(Stored dataset items)
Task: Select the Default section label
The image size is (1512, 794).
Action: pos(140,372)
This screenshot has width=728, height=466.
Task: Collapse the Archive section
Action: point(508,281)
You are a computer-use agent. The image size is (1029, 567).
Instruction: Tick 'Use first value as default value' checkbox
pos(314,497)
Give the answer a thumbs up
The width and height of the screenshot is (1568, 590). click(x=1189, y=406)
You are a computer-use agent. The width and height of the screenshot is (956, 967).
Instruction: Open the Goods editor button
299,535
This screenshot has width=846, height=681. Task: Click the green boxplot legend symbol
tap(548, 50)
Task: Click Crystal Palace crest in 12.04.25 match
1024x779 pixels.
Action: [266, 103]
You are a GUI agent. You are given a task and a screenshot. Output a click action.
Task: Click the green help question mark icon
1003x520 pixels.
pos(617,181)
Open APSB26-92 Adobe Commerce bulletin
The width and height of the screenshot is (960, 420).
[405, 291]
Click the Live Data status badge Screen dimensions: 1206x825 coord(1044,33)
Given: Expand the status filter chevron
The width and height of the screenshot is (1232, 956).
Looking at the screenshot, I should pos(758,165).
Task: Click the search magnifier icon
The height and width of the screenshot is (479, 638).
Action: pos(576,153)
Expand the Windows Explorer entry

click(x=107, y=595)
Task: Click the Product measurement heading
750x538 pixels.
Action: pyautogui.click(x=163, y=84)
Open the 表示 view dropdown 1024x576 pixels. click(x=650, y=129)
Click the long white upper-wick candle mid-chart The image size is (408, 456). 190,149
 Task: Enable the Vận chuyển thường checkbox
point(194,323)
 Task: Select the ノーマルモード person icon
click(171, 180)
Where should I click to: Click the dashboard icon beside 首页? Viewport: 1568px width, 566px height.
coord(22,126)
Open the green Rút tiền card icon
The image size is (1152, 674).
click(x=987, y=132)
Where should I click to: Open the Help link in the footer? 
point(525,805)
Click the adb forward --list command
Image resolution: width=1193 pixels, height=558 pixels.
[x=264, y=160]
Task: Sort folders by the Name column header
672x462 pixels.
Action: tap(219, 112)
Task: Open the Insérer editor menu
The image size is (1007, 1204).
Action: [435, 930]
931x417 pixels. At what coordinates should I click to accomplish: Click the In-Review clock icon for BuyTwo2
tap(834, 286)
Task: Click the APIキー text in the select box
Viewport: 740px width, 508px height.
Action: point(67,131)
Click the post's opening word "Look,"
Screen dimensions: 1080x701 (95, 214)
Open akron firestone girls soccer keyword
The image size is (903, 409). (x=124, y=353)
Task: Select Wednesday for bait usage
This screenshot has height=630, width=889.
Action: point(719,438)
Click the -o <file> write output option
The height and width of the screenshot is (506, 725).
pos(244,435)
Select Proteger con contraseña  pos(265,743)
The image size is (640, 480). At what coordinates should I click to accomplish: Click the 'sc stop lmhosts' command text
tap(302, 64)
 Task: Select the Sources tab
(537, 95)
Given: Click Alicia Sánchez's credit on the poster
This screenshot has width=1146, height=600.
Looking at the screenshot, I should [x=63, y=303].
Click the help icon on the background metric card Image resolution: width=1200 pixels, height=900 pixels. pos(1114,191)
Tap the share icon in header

What is needed: Your task is to write out the lines from the one with "This screenshot has width=1146, height=600." through the end of the records, exactly and with nothing added.

Answer section:
This screenshot has width=1146, height=600.
Looking at the screenshot, I should [x=63, y=303].
Click the help icon on the background metric card Image resolution: width=1200 pixels, height=900 pixels. pos(1114,191)
Tap the share icon in header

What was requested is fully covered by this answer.